Das Kind war diese Woche beim TÜV. „U8“ heißt diese Untersuchung und sie ist im Lebensalter von fast vier Jahren die erste vorgeschriebene seit der Rückkehr nach Deutschland. Darin enthalten die Kontrolle aller physischen Funktionen und psychischen Eigenschaften des Kindes.
Der Sehtest hat ergeben, dass das Kind komplett blind ist (oder bockig), alles Weitere wird der Augenarzt klären. Viel schlimmer ist aber der Stand der Dinge beim Malen. Der Forschernachwuchs ist leider durchgefallen.
„Mal doch mal Mama und Papa“, hatte ihn die Arzthelferin gebeten. Das Kind bringt ein geschlossenes Oval auf das Papier und ergänzt zwei willkürliche Striche: Papa. Die Mama erhält auch nicht mehr Details. Schließlich malt er auf Aufforderung noch sich selbst. Passend zu den Eltern stark reduziert im gestalterischen Ausdruck.
„Das ist ja nun in kleinster Weise altersgemäß“, moniert die Ärztin, als ihr das Blatt mit den drei durchstoßenen Ovalen gereicht wird.
Auwa. Das sitzt. Man darf bei Frau Life Science vieles kritisieren. Ihre Frisur, ihre Kochkünste, den Fahrstil. Aber bitte nicht ihr Kind.
„Malen die denn nicht im Kindergarten?“, hakt die Ärztin nach.
Wo denken Sie hin, Frau Doktor! Kindergarten=Buddelkasten. Wenn’s regnet Legoecke. Zumindest für die Jungs. Das heißt dann „offenes Konzept“ – Jedes Kind macht, was es schon kann.
Da ist dann doch eher die Mama gefragt. Mit „Ich hab keine Zeit“ kann sie sich momentan schlecht rausreden. Dass auch gerade ihr das passieren muss. Wo sie doch immer gerne gemalt und gebastelt hat. Noch dazu arbeitet sie im selbst Kindergarten. Peinlich.
Zuhause wird nun erstmal gemalt. Direkt nach dem Arztbesuch. Der Künstlernachwuchs lässt sich in gewohnter Umgebung und ohne Publikum zu mehr Einzelheiten hinreißen: Tellergroße Augen, die über das Gesicht hinausragen, eine Strichnase sowie ein großer Kreis als Mund (Wahrscheinlich formt der Mund ein „O“ für „Oh! Das ist nicht altersgerecht!“) .

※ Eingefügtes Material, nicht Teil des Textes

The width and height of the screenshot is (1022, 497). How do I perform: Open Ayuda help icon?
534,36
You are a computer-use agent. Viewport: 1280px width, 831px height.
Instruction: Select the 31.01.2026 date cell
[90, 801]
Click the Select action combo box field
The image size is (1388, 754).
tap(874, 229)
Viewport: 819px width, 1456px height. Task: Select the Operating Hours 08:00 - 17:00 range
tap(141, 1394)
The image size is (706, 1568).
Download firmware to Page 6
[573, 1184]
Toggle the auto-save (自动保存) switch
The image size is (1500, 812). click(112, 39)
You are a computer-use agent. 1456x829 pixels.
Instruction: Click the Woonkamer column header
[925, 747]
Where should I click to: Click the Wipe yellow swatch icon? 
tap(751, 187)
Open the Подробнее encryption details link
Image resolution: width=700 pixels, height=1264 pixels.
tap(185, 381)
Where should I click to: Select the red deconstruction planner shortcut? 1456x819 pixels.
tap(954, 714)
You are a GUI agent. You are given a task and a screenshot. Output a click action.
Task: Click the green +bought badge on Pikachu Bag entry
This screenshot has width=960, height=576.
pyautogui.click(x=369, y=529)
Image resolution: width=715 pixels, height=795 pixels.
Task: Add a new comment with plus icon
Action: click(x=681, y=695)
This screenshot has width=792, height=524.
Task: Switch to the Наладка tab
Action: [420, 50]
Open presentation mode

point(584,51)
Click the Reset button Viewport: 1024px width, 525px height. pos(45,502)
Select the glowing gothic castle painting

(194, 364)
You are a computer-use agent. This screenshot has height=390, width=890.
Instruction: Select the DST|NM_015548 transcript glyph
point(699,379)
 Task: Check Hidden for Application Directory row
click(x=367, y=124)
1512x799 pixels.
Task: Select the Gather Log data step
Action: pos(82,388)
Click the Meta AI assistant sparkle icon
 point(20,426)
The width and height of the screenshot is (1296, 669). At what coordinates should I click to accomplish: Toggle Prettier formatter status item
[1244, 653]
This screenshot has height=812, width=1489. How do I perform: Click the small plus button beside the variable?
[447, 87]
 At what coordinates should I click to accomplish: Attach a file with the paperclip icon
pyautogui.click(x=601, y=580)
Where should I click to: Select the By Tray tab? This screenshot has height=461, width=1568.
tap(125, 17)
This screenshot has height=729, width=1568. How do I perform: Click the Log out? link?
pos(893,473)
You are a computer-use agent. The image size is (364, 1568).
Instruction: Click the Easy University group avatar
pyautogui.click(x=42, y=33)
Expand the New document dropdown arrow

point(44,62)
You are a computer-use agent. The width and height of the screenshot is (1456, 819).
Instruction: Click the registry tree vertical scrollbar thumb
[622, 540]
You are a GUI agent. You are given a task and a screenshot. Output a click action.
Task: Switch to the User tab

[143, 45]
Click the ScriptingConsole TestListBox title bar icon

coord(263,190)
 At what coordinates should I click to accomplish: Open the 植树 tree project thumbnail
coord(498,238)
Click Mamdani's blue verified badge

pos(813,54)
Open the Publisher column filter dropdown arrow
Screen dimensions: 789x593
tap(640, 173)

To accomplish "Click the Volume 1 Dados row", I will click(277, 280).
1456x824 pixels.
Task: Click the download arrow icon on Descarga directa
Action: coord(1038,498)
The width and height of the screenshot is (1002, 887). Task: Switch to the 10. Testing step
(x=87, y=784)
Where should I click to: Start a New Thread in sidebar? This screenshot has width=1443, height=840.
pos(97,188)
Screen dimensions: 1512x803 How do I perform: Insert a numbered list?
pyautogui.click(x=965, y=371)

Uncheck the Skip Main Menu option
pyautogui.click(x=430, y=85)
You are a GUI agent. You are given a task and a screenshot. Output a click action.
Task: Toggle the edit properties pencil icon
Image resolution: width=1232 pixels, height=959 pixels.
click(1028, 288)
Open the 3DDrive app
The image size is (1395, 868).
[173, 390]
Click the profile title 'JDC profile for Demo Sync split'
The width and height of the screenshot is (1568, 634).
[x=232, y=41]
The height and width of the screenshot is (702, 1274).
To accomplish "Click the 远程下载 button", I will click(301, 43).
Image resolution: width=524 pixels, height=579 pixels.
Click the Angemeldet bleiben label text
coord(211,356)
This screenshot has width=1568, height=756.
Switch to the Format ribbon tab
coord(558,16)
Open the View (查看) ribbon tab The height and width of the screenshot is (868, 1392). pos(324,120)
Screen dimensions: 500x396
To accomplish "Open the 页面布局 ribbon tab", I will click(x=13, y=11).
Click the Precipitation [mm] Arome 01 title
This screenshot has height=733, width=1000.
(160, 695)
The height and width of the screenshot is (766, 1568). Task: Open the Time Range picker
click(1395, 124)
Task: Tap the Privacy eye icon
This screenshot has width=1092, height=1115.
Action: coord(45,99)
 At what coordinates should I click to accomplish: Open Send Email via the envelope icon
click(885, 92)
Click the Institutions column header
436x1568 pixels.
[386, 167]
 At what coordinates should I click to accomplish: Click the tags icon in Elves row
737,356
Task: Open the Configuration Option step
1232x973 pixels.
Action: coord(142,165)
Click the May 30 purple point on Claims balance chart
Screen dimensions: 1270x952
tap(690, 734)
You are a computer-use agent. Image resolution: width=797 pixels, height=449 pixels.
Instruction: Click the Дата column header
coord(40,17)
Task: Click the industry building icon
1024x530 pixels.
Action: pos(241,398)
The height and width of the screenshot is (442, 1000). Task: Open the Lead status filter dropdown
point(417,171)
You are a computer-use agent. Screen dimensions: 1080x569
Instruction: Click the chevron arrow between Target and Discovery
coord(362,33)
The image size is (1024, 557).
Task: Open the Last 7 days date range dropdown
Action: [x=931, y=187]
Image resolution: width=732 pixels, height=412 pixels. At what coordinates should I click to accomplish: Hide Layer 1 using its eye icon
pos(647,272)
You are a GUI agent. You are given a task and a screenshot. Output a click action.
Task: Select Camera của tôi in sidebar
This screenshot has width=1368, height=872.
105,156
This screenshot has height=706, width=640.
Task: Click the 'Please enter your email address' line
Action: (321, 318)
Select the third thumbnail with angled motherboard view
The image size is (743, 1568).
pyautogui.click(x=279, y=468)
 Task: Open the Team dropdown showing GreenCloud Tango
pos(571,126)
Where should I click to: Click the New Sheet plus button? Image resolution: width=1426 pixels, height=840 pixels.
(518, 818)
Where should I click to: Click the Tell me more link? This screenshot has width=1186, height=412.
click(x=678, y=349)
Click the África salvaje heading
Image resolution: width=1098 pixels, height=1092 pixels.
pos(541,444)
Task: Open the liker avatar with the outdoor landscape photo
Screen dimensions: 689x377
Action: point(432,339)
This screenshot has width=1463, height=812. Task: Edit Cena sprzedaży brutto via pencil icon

Dazu kommen rechts und links des Körpers zwei gewaltige Besen mit unzähligen Borsten. Das sind die Finger (parallel zueinander). Die Besenmännchen mit den Telleraugen sind an sich sehr niedliche Wesen, Frau Life Science möchte sie aus lauter Rührung aufbewahren, schüttet aber leider Apfelsaft darüber.
Seit dem Arzttermin (sie verließ die Praxis in ihrem Schock kopflos – ohne die Augenarzt-Überweisung, ohne das Salbenrezept und ohne das Ergotherapie-Praxis-Heft für unterentwickelte Vierjährige und musste später noch einmal zurückkehren) grübelt Frau Life Science über ihr wider Erwarten nicht perfektes Kind. Sie vereinbart neue Förder-Strategien mit dem Lifescientisten. Hat nun das schon lange ausstehende Entwicklungsgespräch mit den Buddelkasten-Fachkräften endlich terminlich fest vereinbart.
Was das Kind bei der U8 alles konnte: Gegenstände erkennen und benennen, Sätze verstehen und verständlich nachsprechen, auf einem Bein stehen und vieles mehr! Aber am Ende macht sich Frau Life Science einen Kopf über das Malen. Anstatt dass sie sich freut und dankbar ist. Für ihr wunderbares Künstlerkind und auch dafür, dass sie in ein Land lebt, in dem es für alle eine medizinische Betreuung gibt.